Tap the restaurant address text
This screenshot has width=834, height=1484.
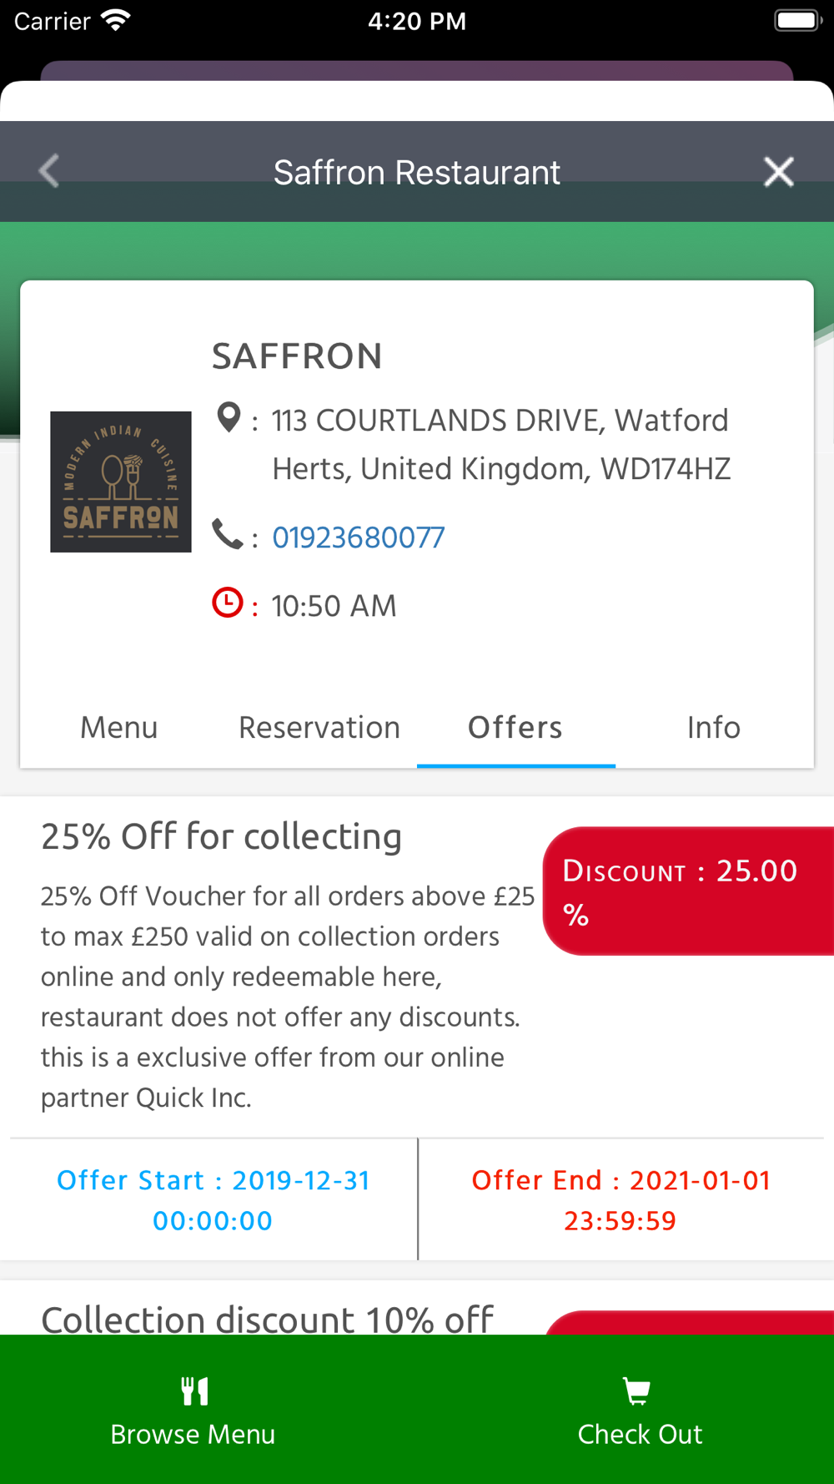click(501, 445)
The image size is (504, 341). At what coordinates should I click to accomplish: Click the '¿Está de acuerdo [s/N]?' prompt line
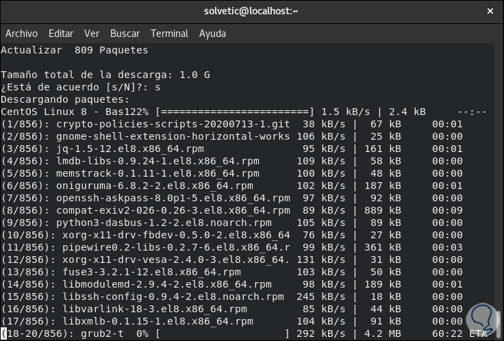tap(81, 87)
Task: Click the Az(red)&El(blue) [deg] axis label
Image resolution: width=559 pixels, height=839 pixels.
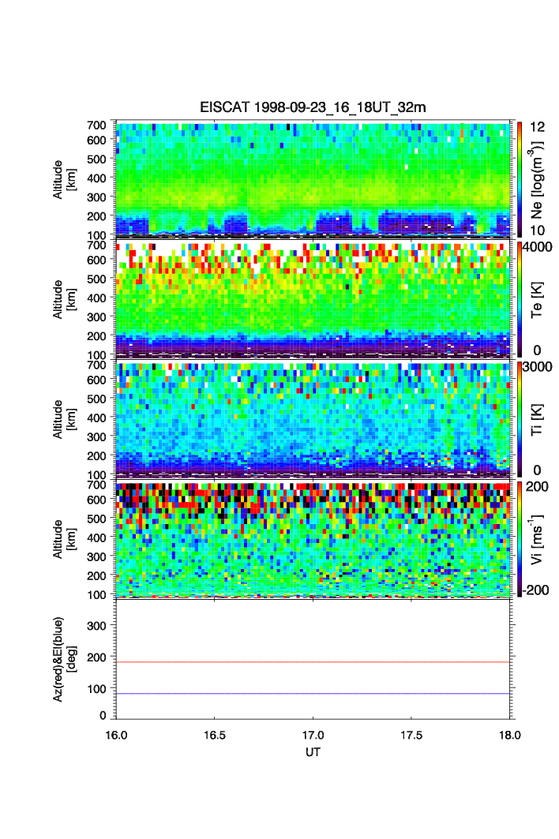Action: click(63, 660)
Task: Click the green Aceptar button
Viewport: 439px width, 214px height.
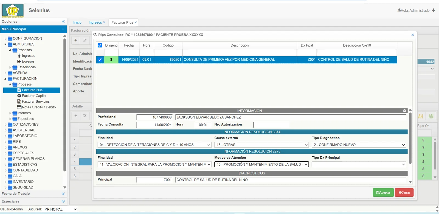Action: coord(383,193)

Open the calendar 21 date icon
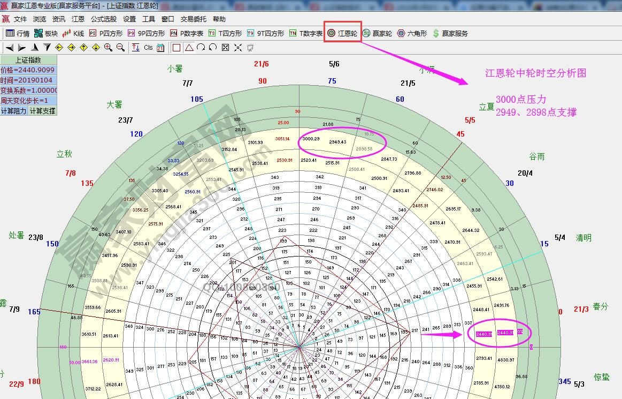tap(160, 48)
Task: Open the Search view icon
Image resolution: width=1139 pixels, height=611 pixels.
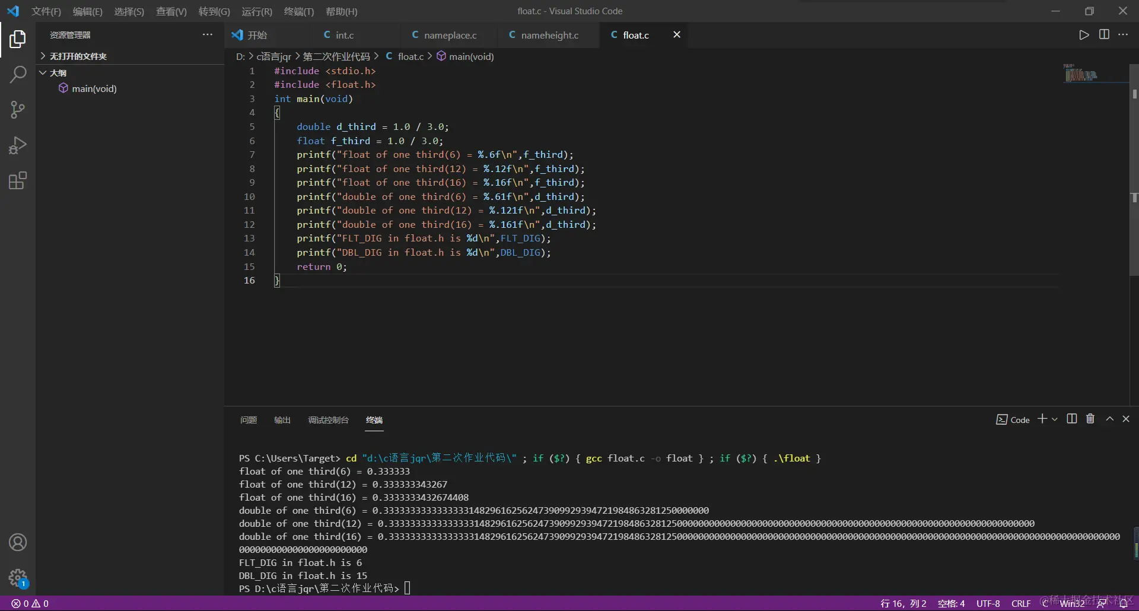Action: tap(18, 75)
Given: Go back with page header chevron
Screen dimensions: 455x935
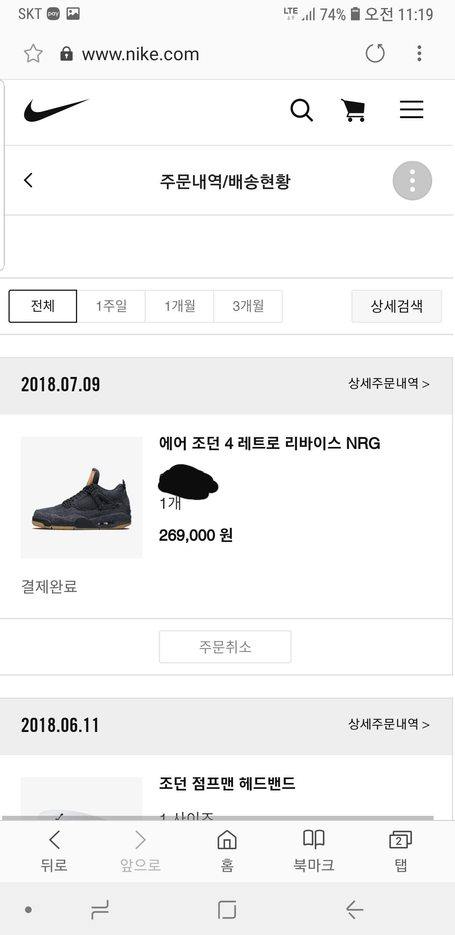Looking at the screenshot, I should [x=28, y=180].
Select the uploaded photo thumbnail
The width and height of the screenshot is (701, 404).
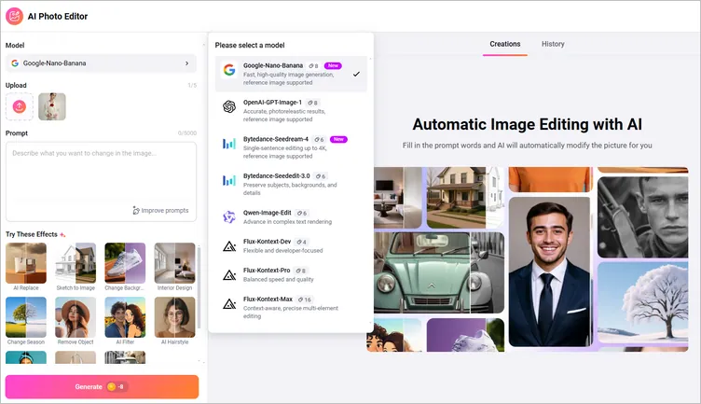[x=52, y=106]
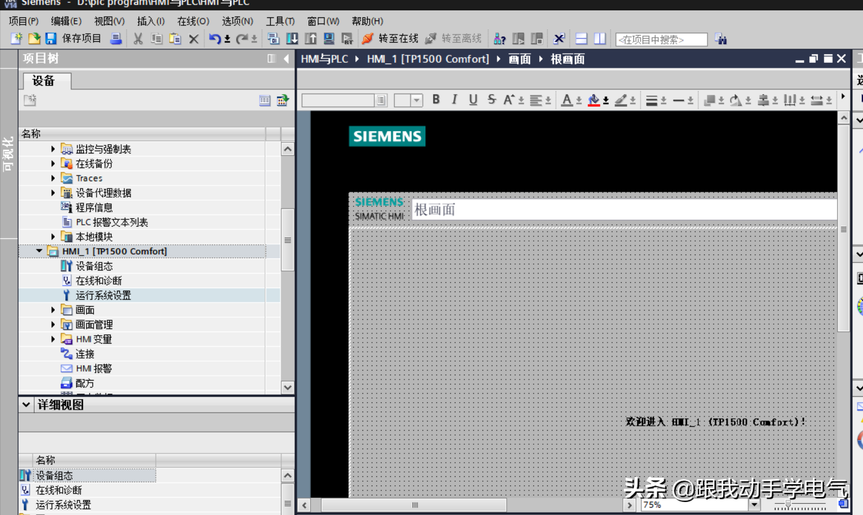Open the 在线(O) menu
Image resolution: width=863 pixels, height=515 pixels.
pyautogui.click(x=193, y=21)
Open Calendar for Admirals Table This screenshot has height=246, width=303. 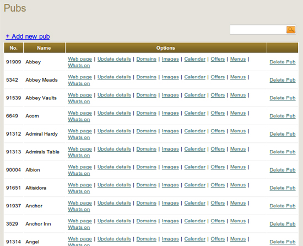click(x=195, y=149)
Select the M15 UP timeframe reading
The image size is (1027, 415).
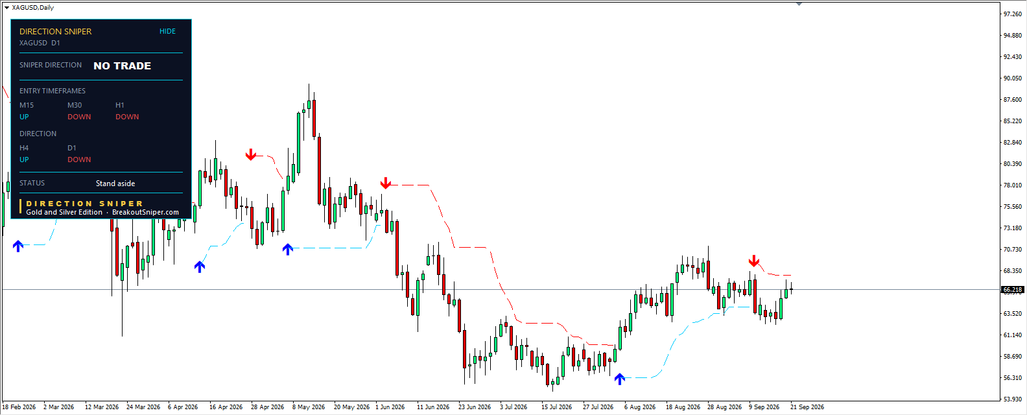[x=24, y=117]
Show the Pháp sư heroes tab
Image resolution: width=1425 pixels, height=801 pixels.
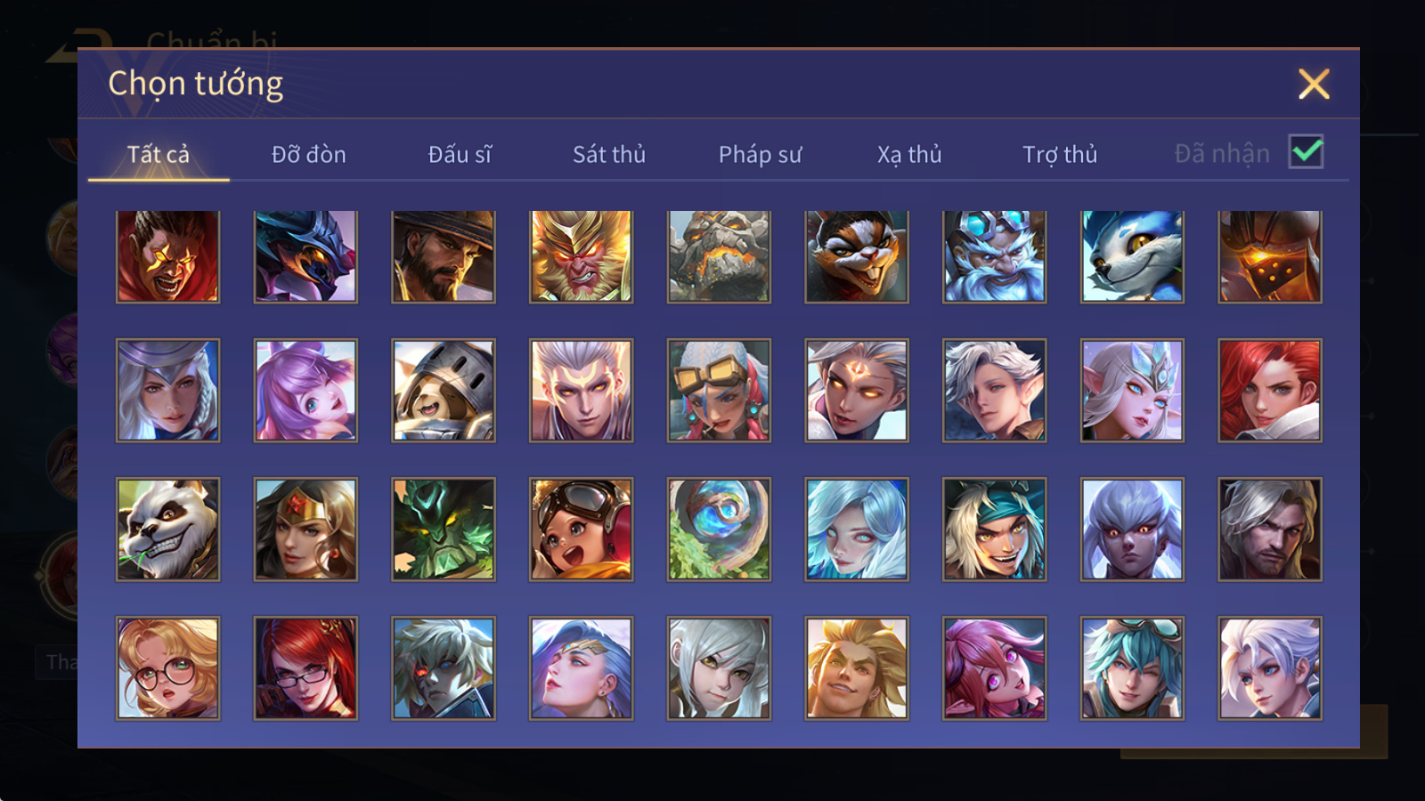coord(760,155)
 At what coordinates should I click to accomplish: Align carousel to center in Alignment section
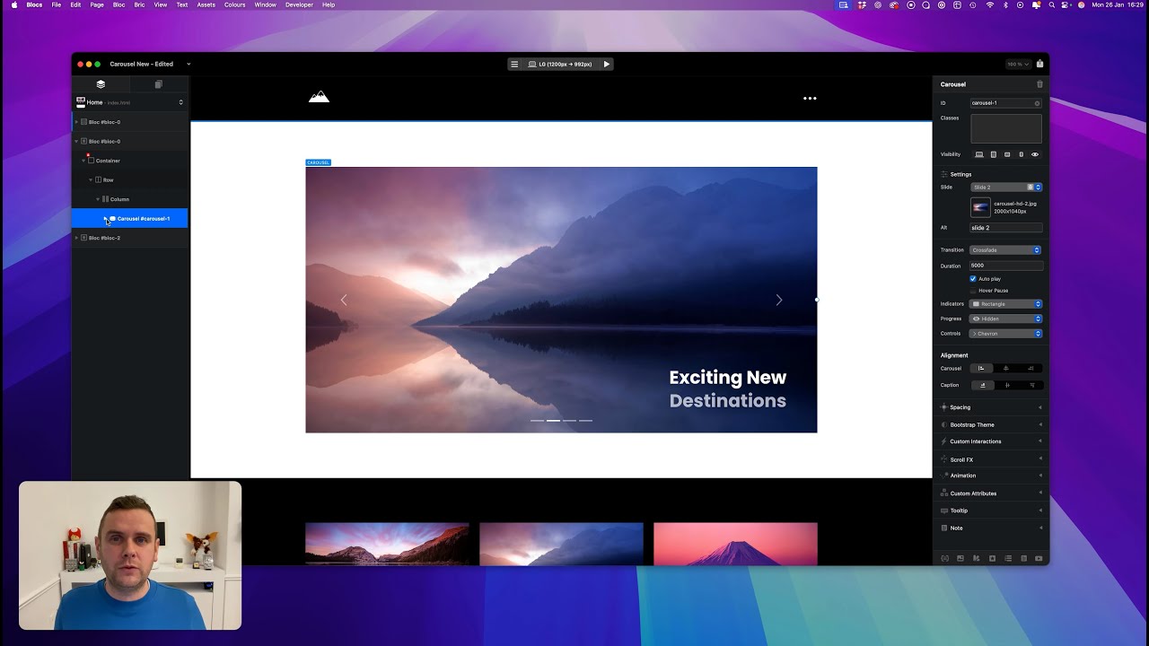tap(1005, 368)
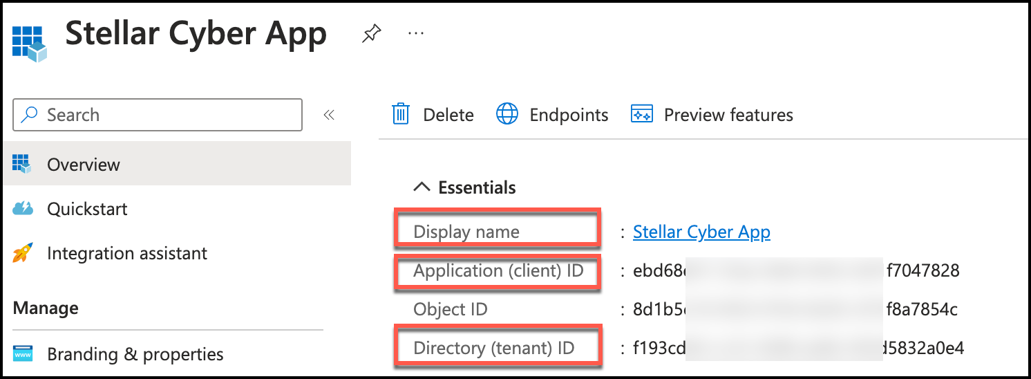The width and height of the screenshot is (1031, 379).
Task: Click the Application (client) ID value
Action: coord(796,270)
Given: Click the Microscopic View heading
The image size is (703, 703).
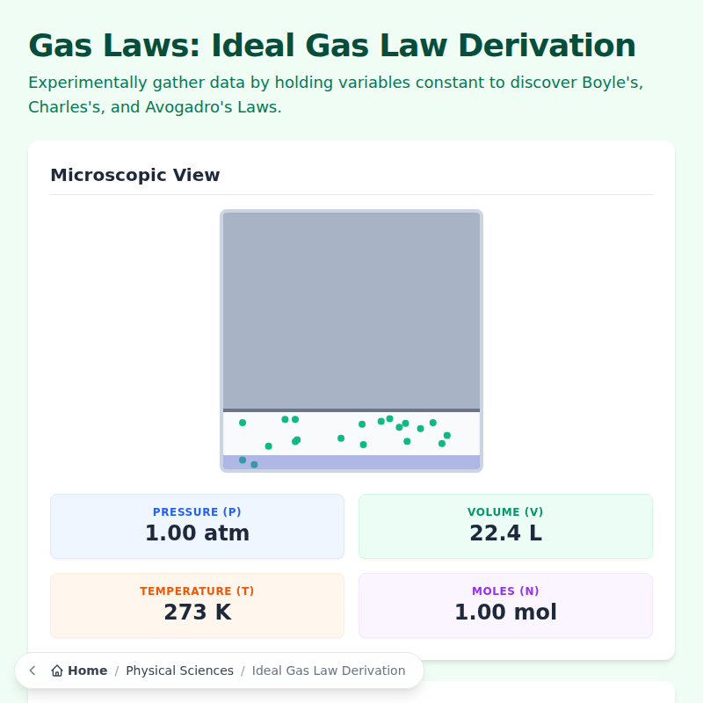Looking at the screenshot, I should pyautogui.click(x=134, y=175).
───
> **What you are asked to do**: Your reply must consist of a number alone: the count of lines in the listing that contain the string "Given".

> **Exercise output**: 2